One major benefit of the pay-as-you-use method is that there are no wasted resources (that were reserved, but not consumed), which can be a source of significant losses for the companies. Users only pay for utilized capacities, rather than provisioning a chunk of resources that may or may not be used.

Payment model concept evolution
Cost efficiency is one of the most distinctive and advertised benefits of cloud computing alongside the ease of use. Due to cloud computing rapid development, the utilized payment model is also evolving.

Subscription is the most basic payment model that provides periodic access to a product or service.

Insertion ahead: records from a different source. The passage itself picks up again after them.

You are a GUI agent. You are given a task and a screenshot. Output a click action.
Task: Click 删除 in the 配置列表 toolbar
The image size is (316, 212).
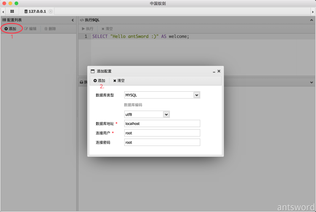coord(50,29)

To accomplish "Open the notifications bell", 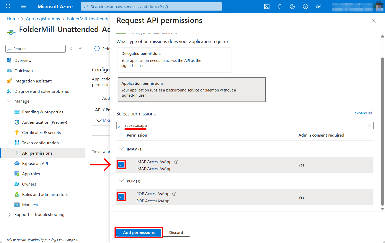I will [280, 6].
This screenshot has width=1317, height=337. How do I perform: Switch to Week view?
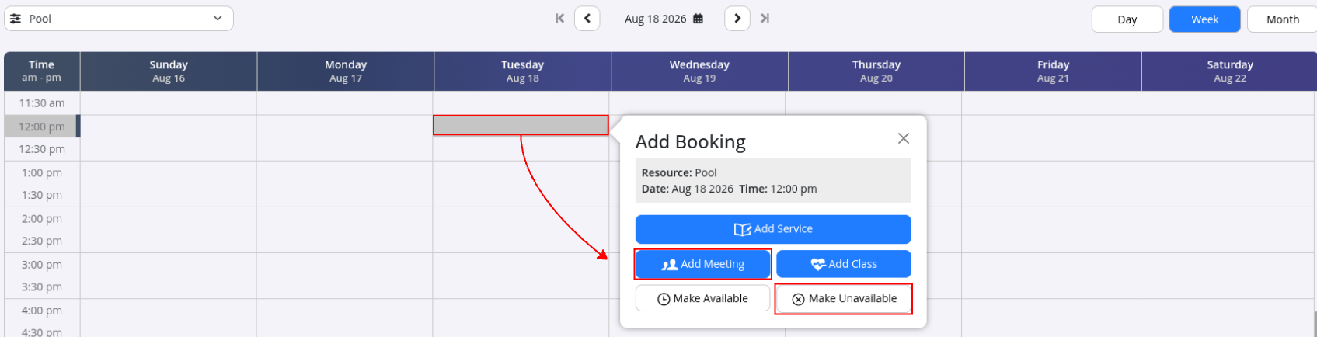1205,19
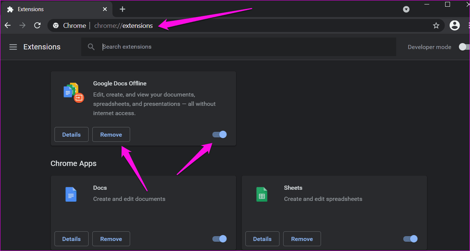Image resolution: width=470 pixels, height=251 pixels.
Task: Disable the Google Docs Offline extension
Action: pos(219,134)
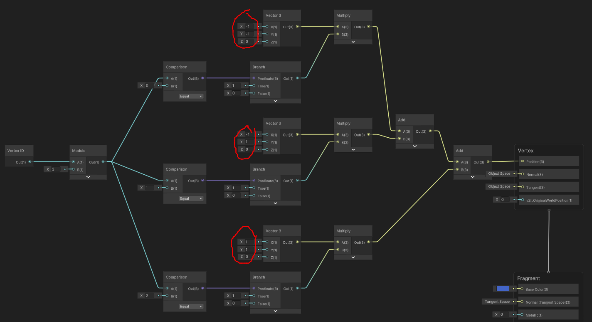The width and height of the screenshot is (592, 322).
Task: Click Object Space label beside Normal(3)
Action: point(499,174)
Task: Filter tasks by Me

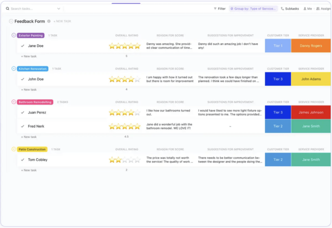Action: pos(307,9)
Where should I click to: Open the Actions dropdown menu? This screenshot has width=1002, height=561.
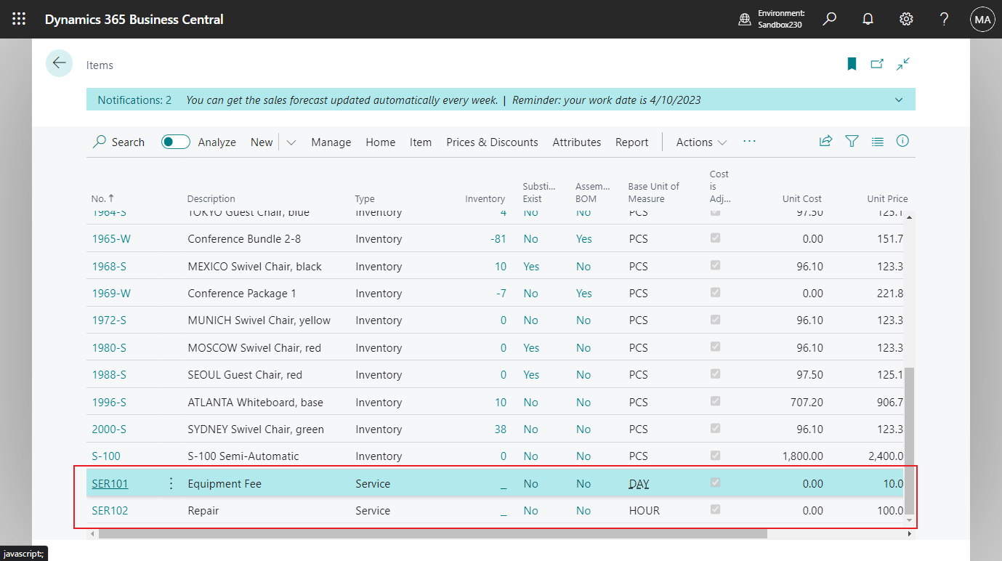tap(700, 142)
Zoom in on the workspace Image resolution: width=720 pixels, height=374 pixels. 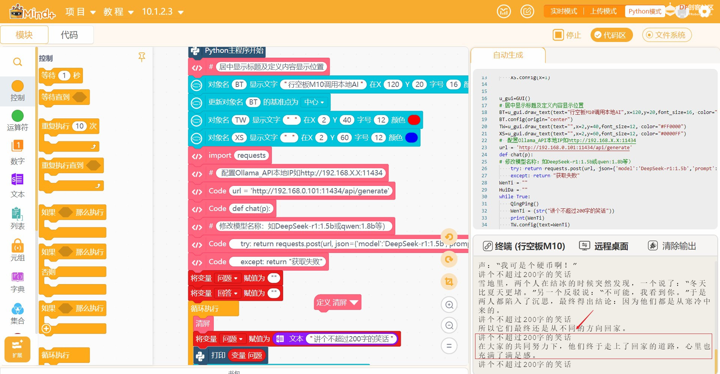449,305
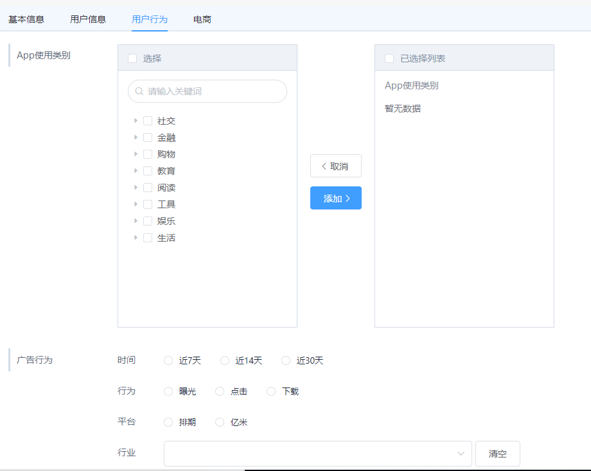The image size is (591, 471).
Task: Click the magnifier icon in the keyword search box
Action: 139,91
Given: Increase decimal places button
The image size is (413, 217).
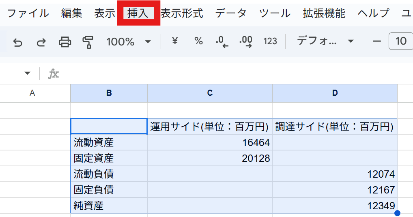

The main benefit is a predictable fixed cost, which is independent of the consumption rate or whether the service is used at all. The downside of the model is that it is difficult to forecast the consumption beforehand, which leads to overallocation.

Pay-as-you-go (also may be referred to as pay-as-you-run, pay-as-you-allocate, etc.) is the most frequently used payment model at the moment. The main idea is that users only pay for the provisioned server (virtual machine) when it is running (going). However, in terms of resources pay-as-you-go approach charges fully for the allocated resources (i.e. VM limit) regardless of the actual consumption.

Pay-as-you-use is the most recent payment model in cloud computing that emerged after integration and popularization of the containers in the clouds. It is centered on the containers' ability to dynamically scale the amount of provided resources without downtime (vertical scaling). As a result, the charges can be made based on the actual consumption during the specific time.

Role in solving the right-sizing problem
Right-sizing is a process of reserving the cloud computing instances (containers, VMs, or bare metal) with enough resources (RAM, CPU, storage, network) to achieve a sufficient performance at the lowest cost possible.

Right-sizing aims to solve two problems in cloud computing:
 Overallocation, which leads to inefficient utilization of the cloud infrastructure and overpayment for resources that are not actually used.
 Underallocation, which results in resource shortage that causes performance issues or even downtime of the hosted projects, leading to the poor end-user experience, missed clients, and revenue losses.

Currently, the pay-per-use model is the most efficient answer to the right-sizing problem. It allows avoiding manual prediction on the required server size by shifting this responsibility to the precise tools offered by modern cloud hosting providers. As a result, applications are automatically provided with the exact amount of resources to serve the on-going load.

Discrepancy in Terminology
Due to lack of unified terminology and relative novelty, the pay-as-you-use term in cloud computing is often confused with similar ones like pay-as-you-go, pay-as-you-run, pay-as-you-allocate, etc. The terms are mixed up especially frequently in the marketing materials due the appealing word structure "pay only for the resources you use", while with pay-as-you-go pricing is primarily based on the instance size but not real resource consumption.